The day the project was adopted by the alumni at a Miami breakfast, an offering of $246.64 was collected. Adjusted for inflation, that amount would equal $2,357.00 today.
Assuming a 6 percent growth and an ongoing annual contribution of $247.00, the balance in the sabbatical year assistance fund would now be more than $211,000.00 with compounding interest. That’s assuming, of course, that no grants were made.
We are curious what became of this fund. We are also curious what became of other funds.
For now, it is a nice reminder of a day when seminary alumni meetings were about more than giving plaques to presidential favorites, but rather a time when the school’s graduates sought meaningful ways to be supportive of their professors long after their diplomas had been awarded.

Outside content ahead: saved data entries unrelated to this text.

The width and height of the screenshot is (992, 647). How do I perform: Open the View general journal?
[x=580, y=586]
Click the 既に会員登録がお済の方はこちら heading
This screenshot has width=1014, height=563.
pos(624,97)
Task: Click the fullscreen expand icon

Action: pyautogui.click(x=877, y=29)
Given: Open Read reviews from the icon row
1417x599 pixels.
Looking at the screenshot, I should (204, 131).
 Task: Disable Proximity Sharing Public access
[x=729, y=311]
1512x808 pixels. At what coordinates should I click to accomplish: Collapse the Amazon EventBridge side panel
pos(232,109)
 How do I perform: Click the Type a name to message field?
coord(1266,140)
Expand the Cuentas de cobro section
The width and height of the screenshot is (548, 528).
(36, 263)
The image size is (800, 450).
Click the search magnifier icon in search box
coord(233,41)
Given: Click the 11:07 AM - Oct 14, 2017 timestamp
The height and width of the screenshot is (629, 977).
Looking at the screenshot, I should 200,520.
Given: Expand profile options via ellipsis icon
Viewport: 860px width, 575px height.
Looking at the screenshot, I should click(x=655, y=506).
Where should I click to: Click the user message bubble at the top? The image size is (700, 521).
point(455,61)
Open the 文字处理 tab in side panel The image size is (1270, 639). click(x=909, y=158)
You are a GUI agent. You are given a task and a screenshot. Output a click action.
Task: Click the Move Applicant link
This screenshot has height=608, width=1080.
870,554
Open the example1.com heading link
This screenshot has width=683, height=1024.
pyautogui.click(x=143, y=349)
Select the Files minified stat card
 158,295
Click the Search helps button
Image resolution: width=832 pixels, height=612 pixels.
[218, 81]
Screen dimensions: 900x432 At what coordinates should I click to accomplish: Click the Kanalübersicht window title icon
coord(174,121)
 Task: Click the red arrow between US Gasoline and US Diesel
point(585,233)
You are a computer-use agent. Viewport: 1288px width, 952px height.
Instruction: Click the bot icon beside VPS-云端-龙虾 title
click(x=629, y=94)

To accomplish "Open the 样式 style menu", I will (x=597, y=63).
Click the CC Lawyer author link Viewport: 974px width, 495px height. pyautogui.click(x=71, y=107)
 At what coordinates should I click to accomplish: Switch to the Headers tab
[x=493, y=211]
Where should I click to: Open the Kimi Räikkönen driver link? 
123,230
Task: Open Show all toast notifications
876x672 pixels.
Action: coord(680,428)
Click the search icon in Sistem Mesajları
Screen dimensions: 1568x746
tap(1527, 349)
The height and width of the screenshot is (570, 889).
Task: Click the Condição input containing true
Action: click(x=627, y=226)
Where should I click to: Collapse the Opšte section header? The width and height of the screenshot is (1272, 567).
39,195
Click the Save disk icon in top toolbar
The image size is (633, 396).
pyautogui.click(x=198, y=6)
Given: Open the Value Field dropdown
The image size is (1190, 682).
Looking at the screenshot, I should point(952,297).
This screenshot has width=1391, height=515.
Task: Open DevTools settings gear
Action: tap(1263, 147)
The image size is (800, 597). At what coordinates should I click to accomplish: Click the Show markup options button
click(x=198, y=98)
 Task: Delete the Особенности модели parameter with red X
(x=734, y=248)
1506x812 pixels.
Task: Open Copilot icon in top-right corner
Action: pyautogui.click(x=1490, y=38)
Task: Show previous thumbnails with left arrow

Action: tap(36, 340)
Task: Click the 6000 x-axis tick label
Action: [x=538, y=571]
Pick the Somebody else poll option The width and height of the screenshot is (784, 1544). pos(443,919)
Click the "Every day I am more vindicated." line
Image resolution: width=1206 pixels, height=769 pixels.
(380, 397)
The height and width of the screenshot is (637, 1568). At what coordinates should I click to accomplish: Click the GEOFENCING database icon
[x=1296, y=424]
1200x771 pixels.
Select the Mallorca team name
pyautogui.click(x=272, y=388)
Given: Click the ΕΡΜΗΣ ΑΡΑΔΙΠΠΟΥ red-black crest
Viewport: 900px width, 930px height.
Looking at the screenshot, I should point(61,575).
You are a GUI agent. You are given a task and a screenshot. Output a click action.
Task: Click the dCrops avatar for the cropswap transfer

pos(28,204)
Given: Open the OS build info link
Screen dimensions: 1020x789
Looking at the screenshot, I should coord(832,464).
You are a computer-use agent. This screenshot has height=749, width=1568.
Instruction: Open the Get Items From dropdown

This has us thinking . . .
With appreciation to the Southern Baptist Historical Library and Archives. The following document can be found in the James David Grey Papers, located in Nashville, TN.
2 thoughts on “Legendary New Orleans pastor started fund to help SWBTS seminary profs”
May I suggest that someone maybe even an entire group of alumni write, send a video something to encourage Dr. Bingham and even other Seminary Presidents to reevaluate the role Alumni play at the seminary, if someone looks at SWBTS ALumni page there is not a single thing other than a form to request a transcript. I think to bring the average guy who hasn’t written a new book or given a million should be given the opportunity to share and give encouragement to new and incoming students in chapel, convention events, and others. I mean the SBC is made up of more small churches than big ones, the time they get a say as well as the big name guys. I would actually like to do this but unsure of the reception.
When I was a student at Southwestern, the administration invited Dr. Wayne Ward of Southern Seminary to speak in chapel. He said that during the Great Depression of the 1930s Southwestern almost became bankrupt. Southern Seminary Sent enough money to keep Southwestern going financially.